Stored items:
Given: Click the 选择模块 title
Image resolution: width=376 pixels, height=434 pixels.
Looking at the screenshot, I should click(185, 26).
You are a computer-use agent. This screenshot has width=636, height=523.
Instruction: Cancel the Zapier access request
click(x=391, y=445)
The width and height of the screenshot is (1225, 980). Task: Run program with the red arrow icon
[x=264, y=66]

==

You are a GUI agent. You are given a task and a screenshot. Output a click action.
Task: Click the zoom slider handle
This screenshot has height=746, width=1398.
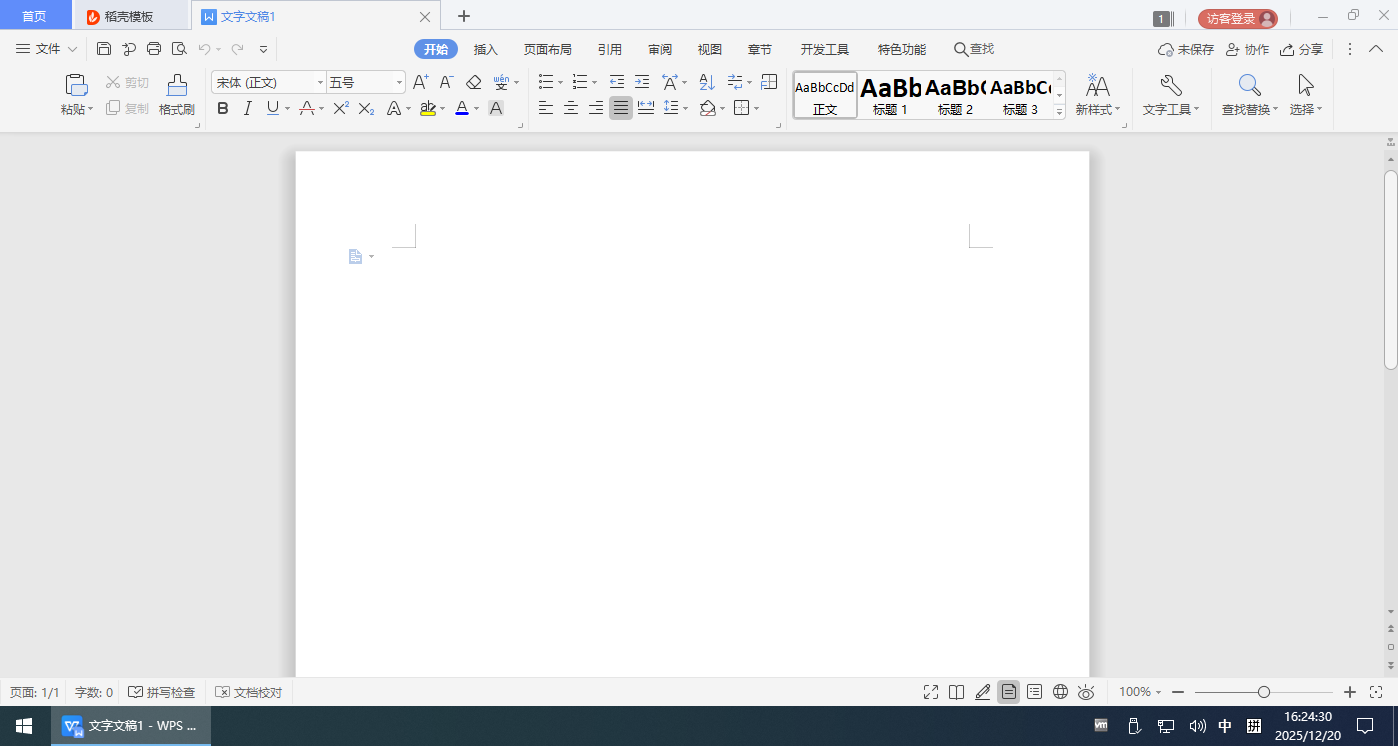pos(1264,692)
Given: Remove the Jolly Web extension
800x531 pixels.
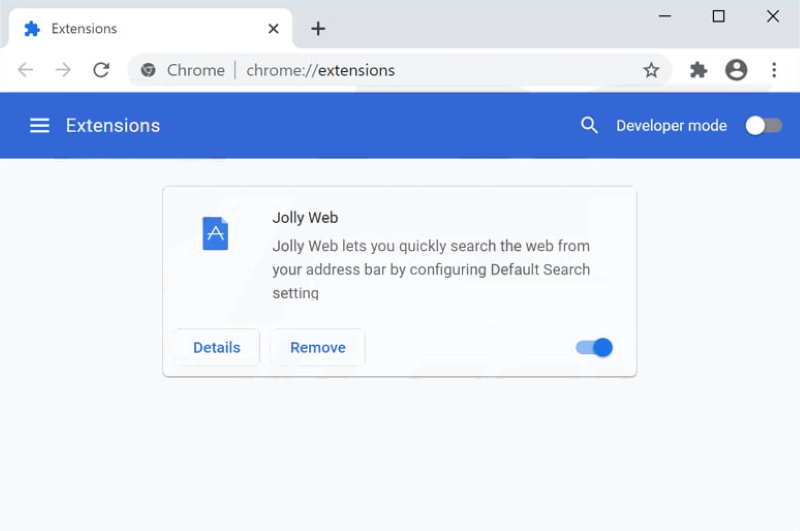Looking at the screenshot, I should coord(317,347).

◆ Instructions to follow ◆
The required answer is each line of the entries containing the string "agent".

◆ Answer ◆
You are a computer-use agent. This screenshot has width=636, height=523.
You are a GUI agent. You are given a task and a screenshot. Output a click action.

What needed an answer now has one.